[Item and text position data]
* START *

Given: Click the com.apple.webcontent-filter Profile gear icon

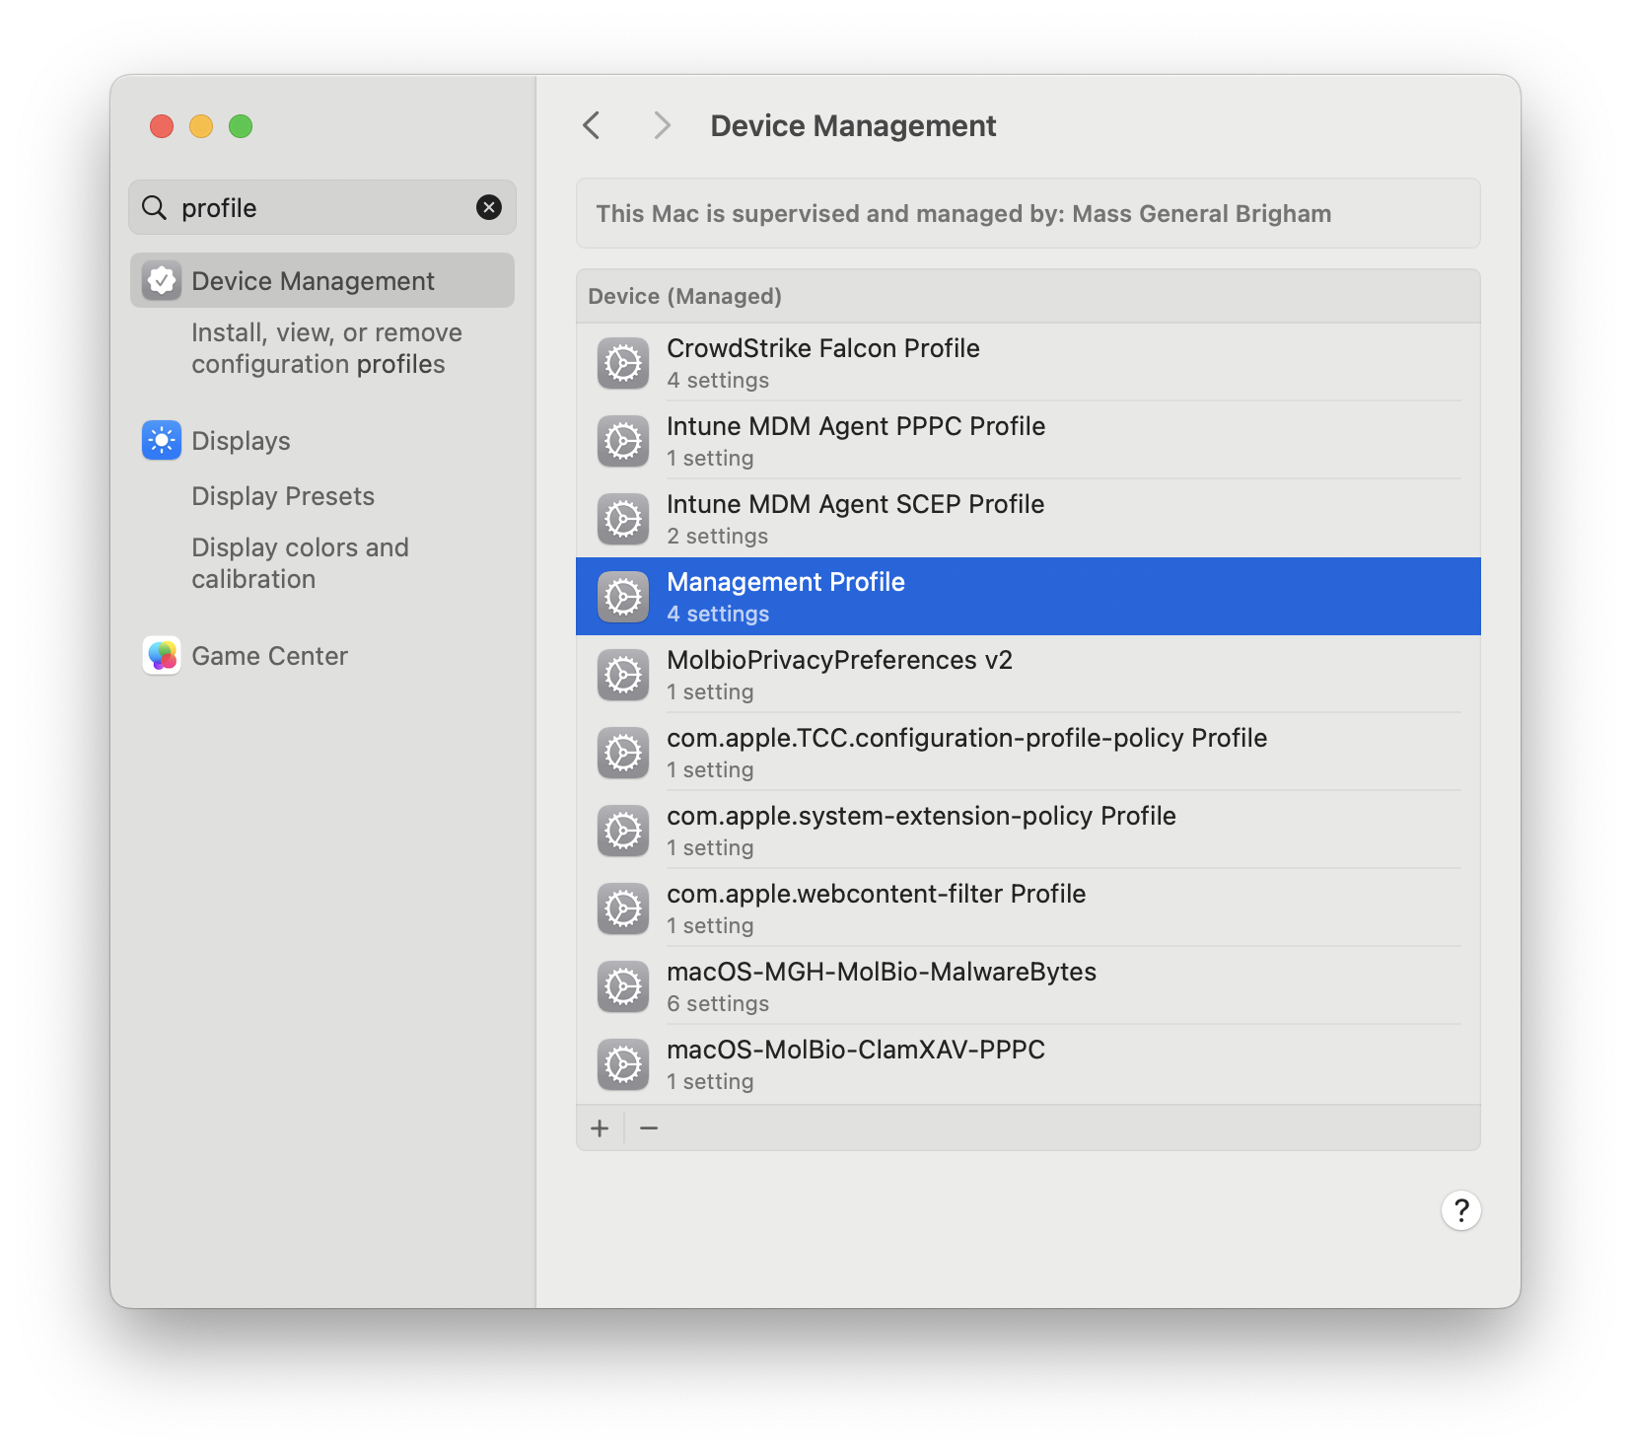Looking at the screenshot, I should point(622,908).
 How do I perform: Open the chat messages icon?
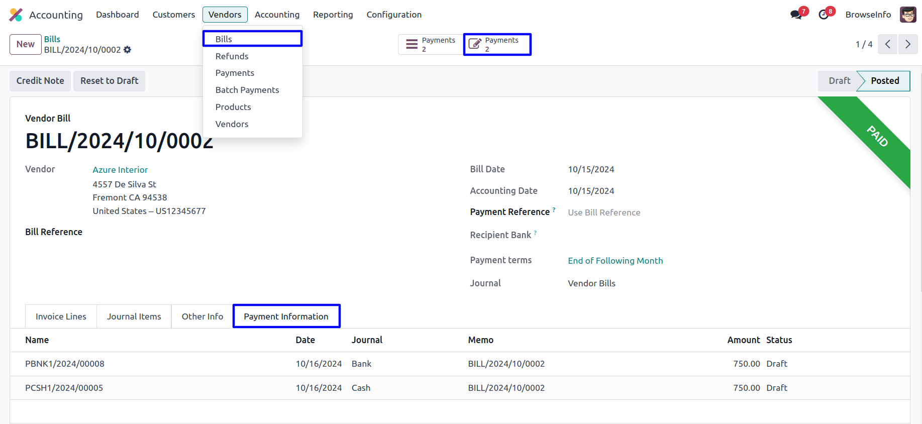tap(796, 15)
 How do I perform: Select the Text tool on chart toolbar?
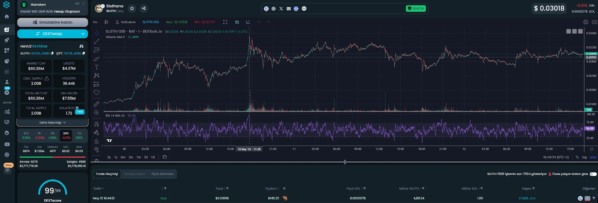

* END *

» **Directions**
Please transcribe the items exactly, starting with the line that contains "How do I perform: Open" and going on through the end of the items. Leave the pictures out of your copy.

» **Problem solution**
 How do I perform: Open the chat messages icon?
tap(796, 15)
 How do I perform: Select the Text tool on chart toolbar?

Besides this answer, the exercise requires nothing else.